Beitrag von muppi75 - 12.01.12 - 07:27 Uhr
Ich würde mal mit meinem Arzt sprechen deswegen, würde mich wundern, wenn man da nicht auf eine Lösung kommen würde, die ein Nacharbeiten von Arztbesuchen verhindern ;)
Beitrag von muppi75 - 12.01.12 - 07:28 Uhr
Ups, was überlesen, Ihr habtr ja schon die LÖsung gefunden ;)
Beitrag von vwpassat - 11.01.12 - 18:59 Uhr
Hat Dein Mann nicht den A.... in der Hose solche Dinge selbst (!) auf Arbeit zu klären?
Ich würde mir keinesfalls eine Pinkelpause abzeichnen lassen und diese Kasse wäre für mich auch Tabu.
Beitrag von biene81 - 11.01.12 - 20:18 Uhr
Hat sie gesagt das sie das mit dem Chef klaeren wird? Nee. Sie wollte sich rechtlich absichern, bzw. Meinungen dazu hoeren. Das sollte erlaubt sein, Rudi.

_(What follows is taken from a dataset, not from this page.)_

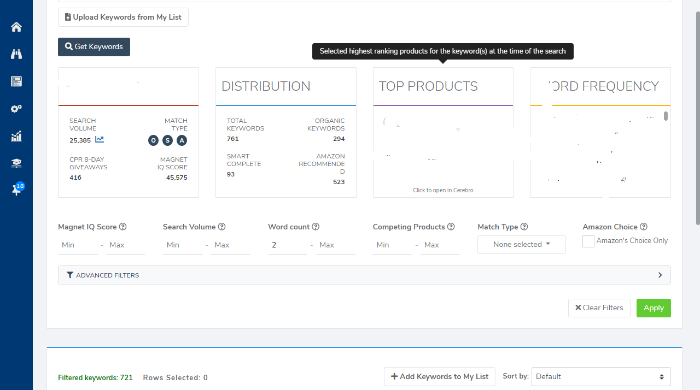The width and height of the screenshot is (700, 390).
Task: Click the binoculars research icon in sidebar
Action: pos(17,54)
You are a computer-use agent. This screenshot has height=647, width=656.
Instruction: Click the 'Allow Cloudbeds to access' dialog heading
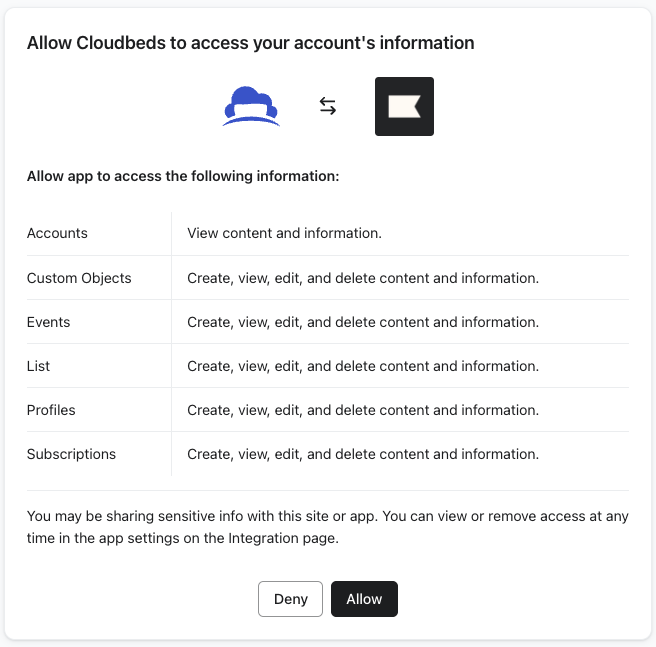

Beitrag von vwpassat - 11.01.12 - 20:20 Uhr
Eigentlich sollte jeder wissen, dass solche Schikanen genauso weit weg von der Realität sind wie die Frage beim VG, ob Frau schwanger ist.
Ich sehe keinerlei rechtliche Grundlage.
Beitrag von woodgo - 12.01.12 - 08:57 Uhr
Oh... die Frauchen wieder...
Beitrag von windsbraut69 - 12.01.12 - 09:26 Uhr
"man kann doch niemanden zwingen irgendeinen Geldbetrag zu zahlen nur weil er zum Arzt geht, der Zug Verspätung hat oder man im Stau steht - das ist unglaublich - ich kann da nur mit dem Kopf schütteln"
Die Vorgehensweise ist schon unkonventionell aber genau so gut könnte der AG ihm die Zeiten vom Lohn abziehen, wenn er unentschuldigt zu spät kommt (da reicht nicht "tschuldigung, stand im Stau").